Federal control over blogger ethics: Where do we draw the line?
Slightly outside my purview today, but this choice piece of news just came across my virtual desk, and it got my gears turning:
PHILADELPHIA (AP) — The Federal Trade Commission will require bloggers to clearly disclose any freebies or payments they get from companies for reviewing their products.
It is the first time since 1980 that the commission has revised its guidelines on endorsements and testimonials, and the first time the rules have covered bloggers.
But the commission stopped short Monday of specifying how bloggers must disclose any conflicts of interest.
The FTC said its commissioners voted 4-0 to approve the final guidelines, which had been expected. Penalties include up to $11,000 in fines per violation.
The rules take effect Dec. 1.
via Bloggers Must Disclose Payments for Reviews – NYTimes.com.
My first reaction was one of support. Instinctively, I like the idea that bloggers should follow the same rules more “traditional” journalists follow — or are supposed to follow, anyway. As we are all abundantly aware by now, the loose ethics of many a blogger have helped to sink everything from political campaigns to economies.
But so have more traditional media outlets (see Judith Miller of the New York Times, or CNBC — to say nothing of the daily scare-mongering on Fox News). I’m not sure, then, how this comes under the FTC’s jurisdiction. Maybe someone can explain this to me. The above examples are all instances of egregious ethical failings. These failings seem to me as unfortunate and deplorable as the ethical failings of anyone at AIG, yet I’m not sure how that makes questions of journalistic ethics a matter to be decided by the Feds.
When I write travel stories for the New York Times, I’m not allowed to accept free press junkets. The reasoning behind the Times’ stance on such junkets is rather this rather cut-and-dried — probably one of the simpler ethical considerations as journalist ever has to make: If I’m reviewing a hotel, accepting a free room at that hotel compromises my objectivity, or at least the appearance of my objectivity, which is just as bad. If Emirates Air wants to fly me to Dubai for free, I can’t accept it. That’s because I’m more inclined to write good things about Dubai and about Emirates Air and less inclined to write about, say, the kind of economic implosion the local authorities have been fining journalists for writing about.
But there’s a reason I get invited on press junkets and for free hotel stays every day. It’s because there are a ton of publications out there that have no ethical qualms whatsoever about accepting them, and feel no obligation to disclose the conflict. Is that unethical? Journalistically speaking, of course it is. Should these publications make more disclosures than they do?
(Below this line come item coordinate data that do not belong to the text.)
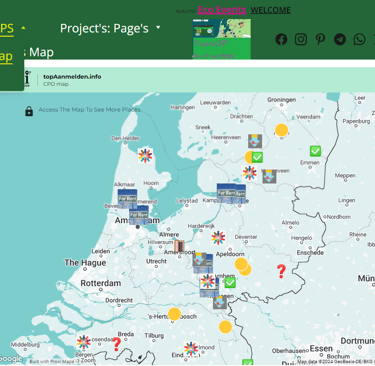
Task: Click the For Rent marker near Alkmaar
Action: click(x=127, y=199)
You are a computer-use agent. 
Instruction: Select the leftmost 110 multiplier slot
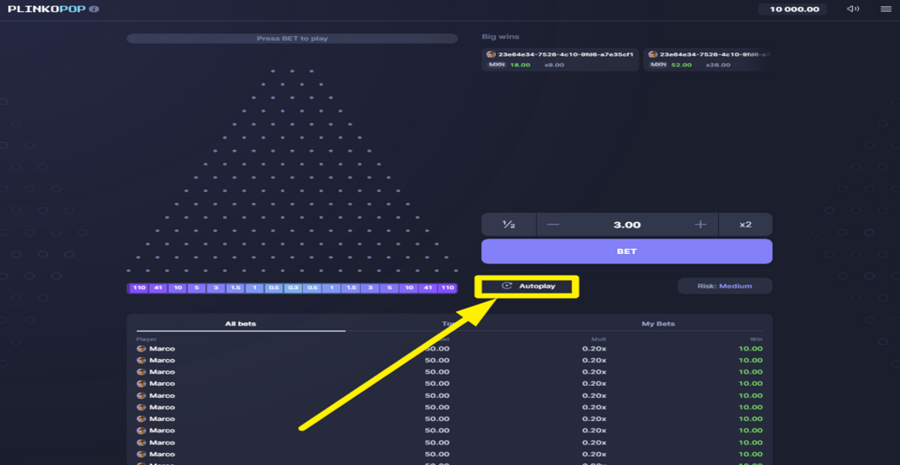(138, 288)
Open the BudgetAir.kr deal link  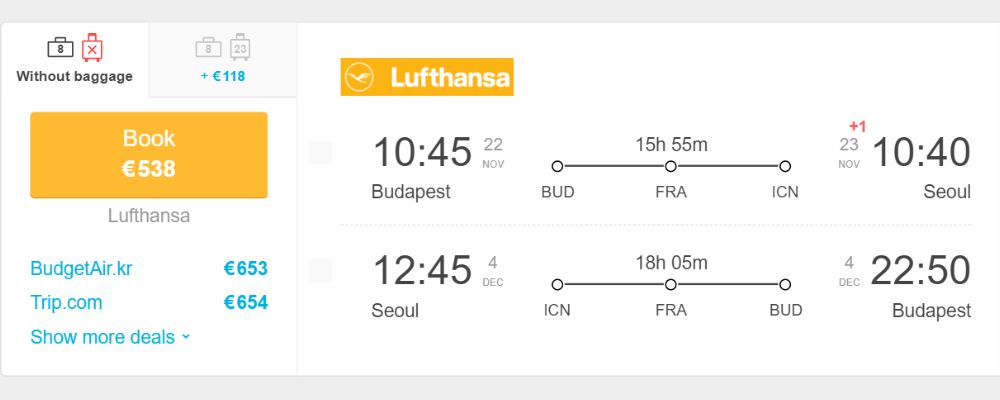tap(81, 269)
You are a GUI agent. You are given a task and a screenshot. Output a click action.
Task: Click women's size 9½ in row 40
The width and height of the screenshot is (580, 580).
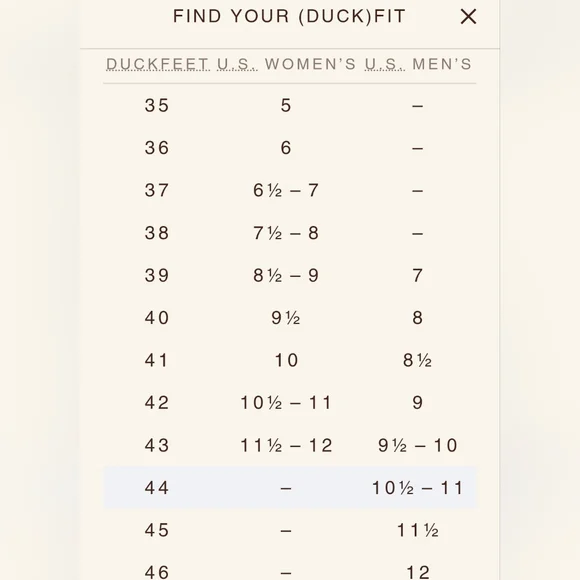tap(286, 318)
Yes.
That’s why most credible publications will always disclose such conflicts. But when they don’t, the feds shouldn’t be the ones to force them to do it. It’s a matter that should be settled solely by a publication’s editorial staff and, more importantly, by the readership, who, in a perfect world, should familiarize itself with the ethics of the publications it chooses to trust. If that’s impossible to do with a given publication or blogger, stop reading it.
And when a reader becomes a consumer, it is incumbent upon the consumer to make his or her own choices as intelligently as possible. That we often make stupid consumer choices is a testament to the power of advertising. But that’s an human shortcoming as old as humanity itself, and no one ever forces us to buy anything.
The only exception I can envision is one that concerns the safety of a given product. That’s a public saftey / health issue.
I also see little difference between that and a publication’s accepting advertising money before elsewhere, or at some other time, writing favorably about the advertiser. But these kinds of conflicts have been endemic to every modern medium since conception. It’s Journalism 101 stuff. Does the Times stop writing fashion week reviews because of its ads on Page 2 or in the Style Magazine? Does a widely read music site like Pitchfork stop reviewing records by bands whose labels advertise on the home page?
The lines start to blur pretty quickly, and things get tricky for members of the media and consumers of media. Sure, it’s confusing. And people get misled every day. But we all have brains, and we should use them. Keep the Feds out of our editorial boardrooms — be they the literal boardrooms perched in New York high rises, or merely the figurative boardrooms of a blogger’s own conscience.